Potrebbero venire in Basilicata in forma temporanea o permanente, ma potrebbero aiutare anche tanti Lucani ad attivare canali di interesse professionale, culturale, che sono fondamentali per far sì che la Basilicata non viva nel suo solito isolamento. Io ci credo molto, e l’ho visto, e credo che ci sia una dinamica che vada tutelata e valorizzata. Poi, se questo porta qualche politico, consigliere comunale, regionale, a farsi la vacanza, beh, credo che sia inevitabile, beati loro. L’importante è che però questo rapporto e questi processi vengano governati con una visione; anche al di fuori del folklore, perché spesso il problema è che l’immigrazione esaurisce la sua rappresentatività in letture stereotipate o appunto folkloristiche. Questo non deve avvenire. Anche perché l’immigrazione ha una storia, e in quanto storia ha una sua scientificità e va affrontata problematizzandola.

d – Quali differenze ci sono tra l’emigrazione lucana di allora e la “fuga dei cervelli” di oggi?

r – Sono proprio contrario alla retorica della “fuga dei cervelli”, perché sennò cadiamo in una lettura condizionata, viziata, per cui tutti quelli che restano sono i fessi e non hanno valore, e tutti quelli che vanno fuori sono i migliori. Non è così. E’ chiaro, però che maggiore è il know-how, maggiore è la possibilità di emigrare, perché chiaramente le opportunità di impiego di quell’intelligenza qui non ci sono (ed è anche giusto conoscere il mondo). Tuttavia le dinamiche che caratterizzano l’attuale situazione migratoria, soprattutto dei più giovani, rispetto all’emigrazione di 150 anni fa, sostanzialmente sono sempre le stesse: la ricerca e il riconoscimento della dignità.

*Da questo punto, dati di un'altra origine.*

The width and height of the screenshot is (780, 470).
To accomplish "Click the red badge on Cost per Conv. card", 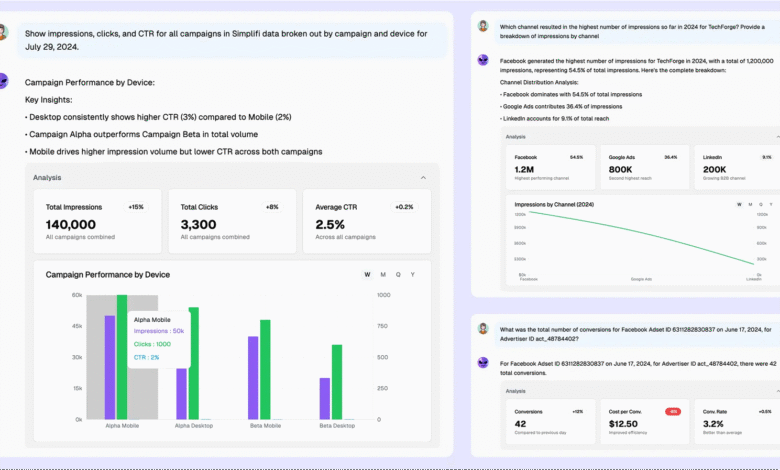I will point(673,411).
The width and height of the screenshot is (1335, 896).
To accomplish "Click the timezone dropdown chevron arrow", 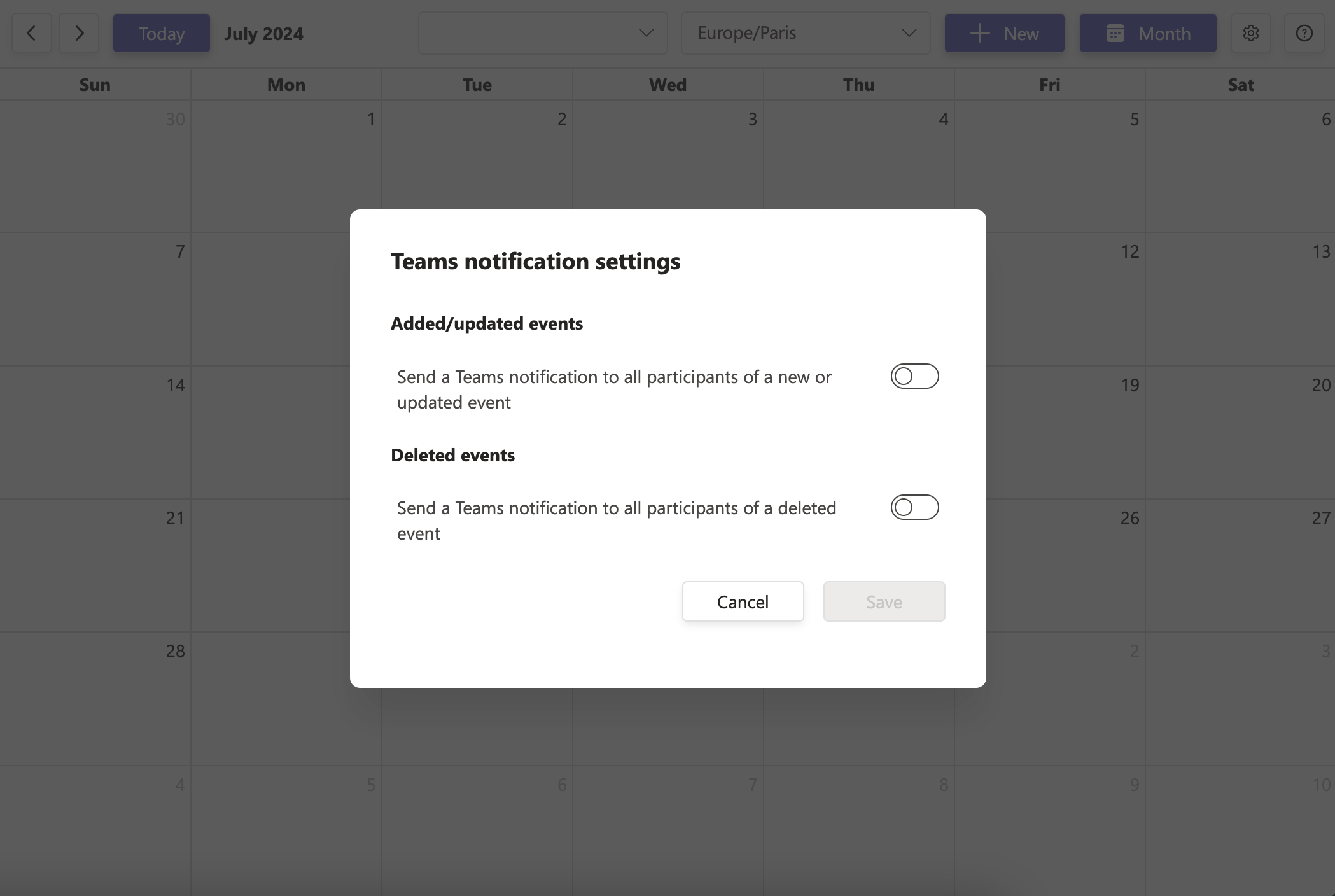I will [x=909, y=33].
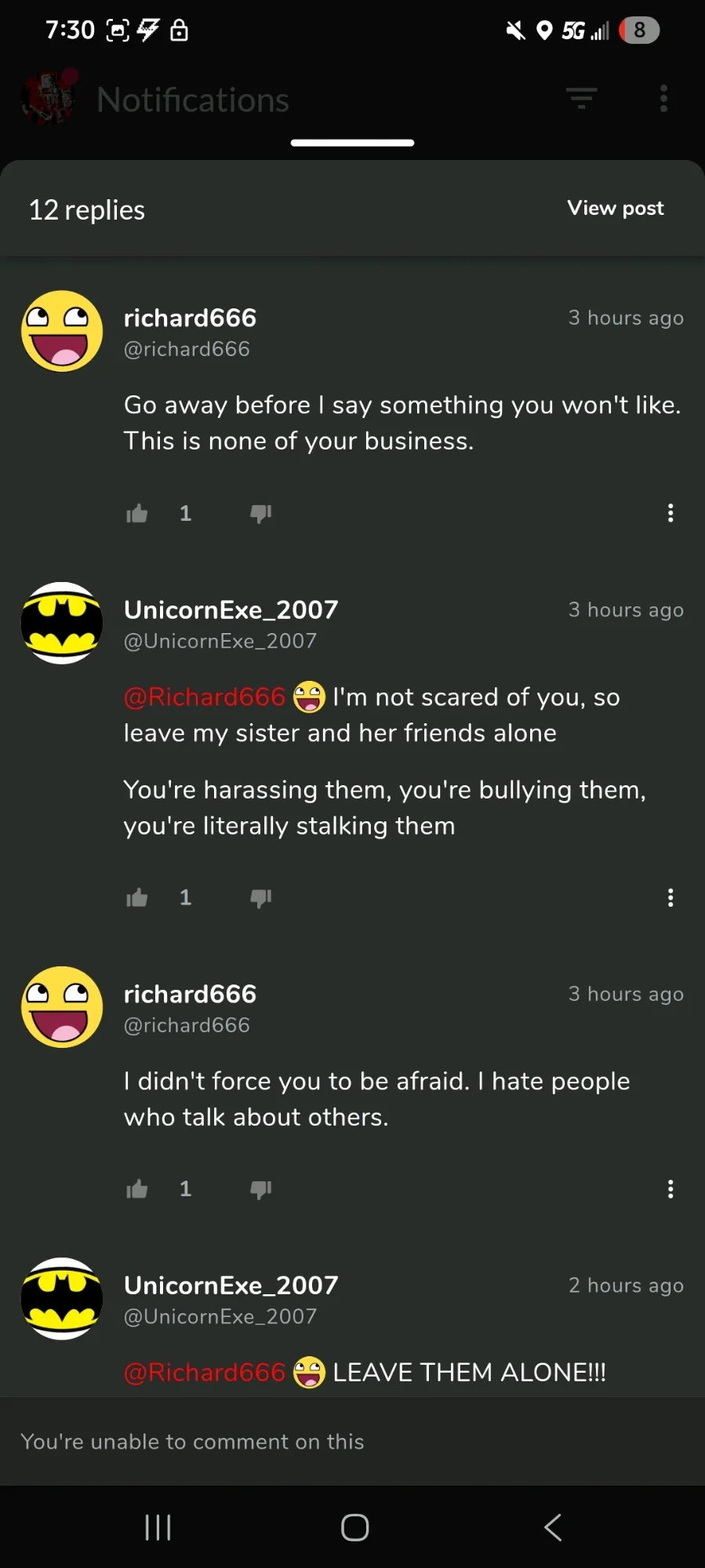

Un ragazzo che studia e si forma vuole che la sua professionalità venga riconosciuta innanzitutto per una questione di dignità personale, che poi si lega anche a una forma di soddisfazione. Tra quelli che vanno via, sia ieri sia oggi, c’è chi ci riesce a farsi riconoscere questa dignità, ma c’è anche chi non ci riesce. Quindi la dinamica è esattamente la stessa. Che cosa ci dice questa cosa? Che dovremmo essere molto più attenti a valutare con dignità le forme di espressione professionale e culturale. A prescindere dai lavori che si svolgono. Anche perché ormai ad emigrare dalla Basilicata non sono mica solo i “cervelli”. Ci sono anche i giovani a bassa formazione che vanno in altre regioni a svolgere mansioni a bassa qualifica.

d – Quale dovrebbe essere la prima regola per riconoscere, qui in Basilicata, questa dignità? La meritocrazia?

r – No, il salario. La prima regola è pagare il lavoro per quello che vale, per quello che esprime. E in una situazione di inflazione galoppante, nonostante in Basilicata il costo della vita sia ancora mediamente accettabile, ci sono anche salari mediamente più bassi. Per cui, riconoscere e pagare il lavoro dignitosamente è la prima forma per trattenere le persone su un territorio. E soprattutto per farle ritornare.

d – Lei ha anche fatto una ricerca sulla devozione alla Madonna di Novi Velia, che accomuna il territorio di Lauria, tutta l’area sud lucana, al Cilento. Cosa chiederebbe alla Madonna di Novi Velia per la Basilicata?

r – Da studioso, da lucano e da agnostico, chiederei una società che sappia conservare la sua capacità di integrare le necessità. Io sono tornato in Basilicata dopo tanti passati anni all’estero e in giro per l’Italia, e sono tornato perché qui avverto ancora il senso di comunità. Però, chiaramente, essendo il nostro un territorio inevitabilmente marginale, è anche più fragile, e quindi questa comunità è insidiata anche dalle dinamiche di carattere consumistico, individualistico che segnano il nostro tempo e mi piacerebbe che invece fosse una terra di resistenza verso queste forme dell’isolamento umano.